Culture

Punk House’s Only Working Light Is Tip of Vape Pen

EASTON, Pa. — Residents of a local punk house are officially down to the glowing tip of a vape pen as their only working light, according to sources blindly banging their shins into the coffee table.

“The few light bulbs that came with the place didn’t last long so we all started sharing a single lava lamp on an extension cord,” frontman Dave “Flaky Rash” Mullens said of the band’s literal and figurative descent into darkness. “One night our bass player drunkenly opened the lava lamp thinking it was a beer and drank the neon blue liquid inside. Since then the vape light has been more than enough; it’s not like we’re trying to read or something. The only thing we need to see is where to endorse the checks our parents send us every month.

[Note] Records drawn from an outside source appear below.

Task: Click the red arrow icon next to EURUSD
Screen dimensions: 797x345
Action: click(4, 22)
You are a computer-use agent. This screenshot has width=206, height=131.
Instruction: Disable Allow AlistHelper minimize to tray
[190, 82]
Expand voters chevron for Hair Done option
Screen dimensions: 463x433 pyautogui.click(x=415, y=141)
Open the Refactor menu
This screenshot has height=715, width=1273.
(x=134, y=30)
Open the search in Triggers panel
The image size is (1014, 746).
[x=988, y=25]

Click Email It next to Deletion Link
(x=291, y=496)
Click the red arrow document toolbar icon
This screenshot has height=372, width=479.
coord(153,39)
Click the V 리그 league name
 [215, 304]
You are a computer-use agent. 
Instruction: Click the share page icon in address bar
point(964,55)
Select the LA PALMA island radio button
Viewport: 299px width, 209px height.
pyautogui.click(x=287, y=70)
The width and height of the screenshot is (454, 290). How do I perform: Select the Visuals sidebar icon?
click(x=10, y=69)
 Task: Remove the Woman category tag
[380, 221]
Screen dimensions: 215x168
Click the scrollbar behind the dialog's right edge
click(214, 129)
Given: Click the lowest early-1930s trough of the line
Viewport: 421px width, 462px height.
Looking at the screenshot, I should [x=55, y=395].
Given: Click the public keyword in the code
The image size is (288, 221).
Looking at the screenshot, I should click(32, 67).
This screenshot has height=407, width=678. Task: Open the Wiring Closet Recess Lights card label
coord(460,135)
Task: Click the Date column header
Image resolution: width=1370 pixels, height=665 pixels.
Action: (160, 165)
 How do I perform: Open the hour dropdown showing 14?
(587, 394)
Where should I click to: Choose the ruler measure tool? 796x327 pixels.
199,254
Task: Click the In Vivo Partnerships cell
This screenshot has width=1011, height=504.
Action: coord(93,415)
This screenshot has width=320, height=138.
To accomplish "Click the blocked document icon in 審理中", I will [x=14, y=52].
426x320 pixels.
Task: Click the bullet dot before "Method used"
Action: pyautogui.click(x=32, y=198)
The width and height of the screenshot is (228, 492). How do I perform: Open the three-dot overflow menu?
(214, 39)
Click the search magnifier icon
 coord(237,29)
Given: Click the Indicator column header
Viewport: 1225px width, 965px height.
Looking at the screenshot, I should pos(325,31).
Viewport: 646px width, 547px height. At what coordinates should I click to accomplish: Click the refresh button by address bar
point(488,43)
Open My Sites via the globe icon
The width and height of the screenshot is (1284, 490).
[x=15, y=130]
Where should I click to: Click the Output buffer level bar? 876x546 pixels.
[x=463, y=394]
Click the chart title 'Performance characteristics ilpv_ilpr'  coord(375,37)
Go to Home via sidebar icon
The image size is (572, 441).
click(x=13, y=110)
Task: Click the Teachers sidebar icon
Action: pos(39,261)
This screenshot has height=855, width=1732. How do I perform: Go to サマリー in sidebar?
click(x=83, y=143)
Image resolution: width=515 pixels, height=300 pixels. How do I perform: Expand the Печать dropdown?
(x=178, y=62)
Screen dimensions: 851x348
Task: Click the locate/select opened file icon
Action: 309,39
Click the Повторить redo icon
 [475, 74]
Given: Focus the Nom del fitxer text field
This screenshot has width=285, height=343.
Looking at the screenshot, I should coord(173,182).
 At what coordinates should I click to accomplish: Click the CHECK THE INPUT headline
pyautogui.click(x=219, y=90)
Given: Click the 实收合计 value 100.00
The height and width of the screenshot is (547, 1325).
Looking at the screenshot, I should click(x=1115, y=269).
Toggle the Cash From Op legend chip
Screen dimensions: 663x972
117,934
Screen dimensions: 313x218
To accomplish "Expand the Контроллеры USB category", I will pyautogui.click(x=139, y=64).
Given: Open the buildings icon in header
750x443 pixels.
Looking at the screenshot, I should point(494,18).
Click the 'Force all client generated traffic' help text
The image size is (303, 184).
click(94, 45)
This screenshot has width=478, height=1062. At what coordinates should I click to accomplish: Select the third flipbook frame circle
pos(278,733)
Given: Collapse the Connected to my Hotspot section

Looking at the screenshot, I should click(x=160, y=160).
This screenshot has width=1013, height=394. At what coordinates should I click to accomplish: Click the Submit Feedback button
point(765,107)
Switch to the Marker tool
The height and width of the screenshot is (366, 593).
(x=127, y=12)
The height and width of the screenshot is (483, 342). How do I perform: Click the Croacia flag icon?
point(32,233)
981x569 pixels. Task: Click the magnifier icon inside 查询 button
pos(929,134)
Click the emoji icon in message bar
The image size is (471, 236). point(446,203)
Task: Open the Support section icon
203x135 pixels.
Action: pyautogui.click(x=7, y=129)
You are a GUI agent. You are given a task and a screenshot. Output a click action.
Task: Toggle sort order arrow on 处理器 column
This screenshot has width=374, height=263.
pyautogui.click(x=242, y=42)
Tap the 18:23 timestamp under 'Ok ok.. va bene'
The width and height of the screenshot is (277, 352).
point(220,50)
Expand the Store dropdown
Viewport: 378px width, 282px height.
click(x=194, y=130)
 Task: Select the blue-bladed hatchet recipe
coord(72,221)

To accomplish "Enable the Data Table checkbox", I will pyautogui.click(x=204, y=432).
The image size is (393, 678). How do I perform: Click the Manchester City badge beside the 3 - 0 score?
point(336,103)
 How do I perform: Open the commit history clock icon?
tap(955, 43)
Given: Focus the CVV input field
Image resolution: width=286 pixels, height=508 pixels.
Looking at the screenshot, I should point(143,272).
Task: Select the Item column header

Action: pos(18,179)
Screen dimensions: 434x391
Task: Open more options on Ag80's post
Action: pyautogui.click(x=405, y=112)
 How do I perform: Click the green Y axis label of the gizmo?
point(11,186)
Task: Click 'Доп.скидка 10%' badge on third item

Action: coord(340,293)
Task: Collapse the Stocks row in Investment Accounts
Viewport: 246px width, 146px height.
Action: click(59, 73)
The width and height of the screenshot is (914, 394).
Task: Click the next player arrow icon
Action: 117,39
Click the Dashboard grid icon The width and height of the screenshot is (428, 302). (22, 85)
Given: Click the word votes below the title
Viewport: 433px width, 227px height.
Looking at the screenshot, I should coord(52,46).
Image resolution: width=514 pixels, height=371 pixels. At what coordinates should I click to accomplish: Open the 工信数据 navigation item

Of course the one drawback is when we lose the vape and someone has to wake up during the day to find it.”

Neighbor Lorreen Case described her experience living next to the punk outfit.

“The house may appear empty but the smell is a constant reminder of who’s living there,” Case said referring to the stench of resin hits and Cheeto farts wafting over the hedge. “Every night I see through the window a small bright orb floating around the living room followed by the worst music I’ve ever heard. It’s like a plane crashing into an active train wreck while a crow chokes on a paper clip. I’ve wondered if they might sound better if they could see but I’m pretty sure we’re talking about a lack of talent so pure that nothing could make a difference.”

The property’s landlord who goes by Black Mold shared a surprising reason for renting to such degenerates.

“Are you kidding? Punks make the best tenants because they never ask for anything to be fixed or replaced,” Mold said while raising the rent on a newly unemployed single mom. “The more squalid the place the more I can charge because they think it gives their band authenticity. From gas leaks to disease-carrying infestations it’s all part of the creative environment for these idiots. One house didn’t have running water so they only flushed the toilet as often as they could fill the upper tank with piss. Ironically that band broke up and they all ended up working for SERVPRO.”

At press time, Mullens and his bandmates were being treated for injuries sustained while attempting to heat the house with a microwave.